Neste 14 de maio, completam-se 190 anos da execução dos líderes da Revolta dos Malês, muitos deles muçulmanos, que podem estar entre os sepultados. De acordo com a promotora de Justiça Lívia Vaz, caso a existência do cemitério seja confirmada, este poderá ser o maior cemitério de pretos novos da América Latina. “Estamos falando de um achado de grande magnitude. Essas pessoas foram enterradas sem qualquer ritual fúnebre. É um marco para a história negra e para o reconhecimento do protagonismo de quem resistiu à escravidão”, destacou.

As escavações são fruto de um acordo firmado entre o Ministério Público da Bahia (MPBA), por meio do Núcleo de Defesa do Patrimônio Histórico, Artístico e Cultural (Nudephac), e a Santa Casa de Misericórdia da Bahia, com a participação da pesquisadora Silvana Olivieri, da arqueóloga Jeanne Dias e do professor Samuel Vida. O termo, com vigência de 120 dias, autoriza a realização de pesquisas arqueológicas por um período inicial de três a dez dias.

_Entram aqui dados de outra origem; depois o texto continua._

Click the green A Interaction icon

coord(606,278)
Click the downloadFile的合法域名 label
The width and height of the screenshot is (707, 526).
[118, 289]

O local, que funcionou como cemitério por cerca de 150 anos, teria sido fechado em 1844 e posteriormente apagado da paisagem urbana. Durante esse tempo, o espaço foi utilizado sem qualquer menção ao passado: hoje abriga cerimônias de casamento, uma faculdade e está ao lado do Fórum Rui Barbosa. “Esse cemitério representa um direito à memória, à verdade e ao luto. Seu apagamento é reflexo de uma estrutura colonial que ainda silencia vozes negras”, afirmou Silvana.

Para o jurista Samuel Vida, o momento é histórico e de grande impacto social. “Estamos diante de uma oportunidade única de revelar verdades ocultas sobre a formação do Brasil. É preciso entender quem está aqui e como essas pessoas foram apagadas da memória coletiva.”

A promotora de Justiça Cristina Seixas reforçou a importância do processo. “Hoje é um dia para revitalizar a memória do povo escravizado, reconhecer como foram tratados por séculos e buscar justiça histórica.”

Segundo o promotor Alan Cedraz, a expectativa é de que esse trabalho sirva como modelo para outras ações de reparação histórica. “Este é um passo fundamental para honrar a dignidade de quem foi violentamente silenciado. Ouvir as lideranças religiosas neste momento também é um gesto de humildade e respeito.”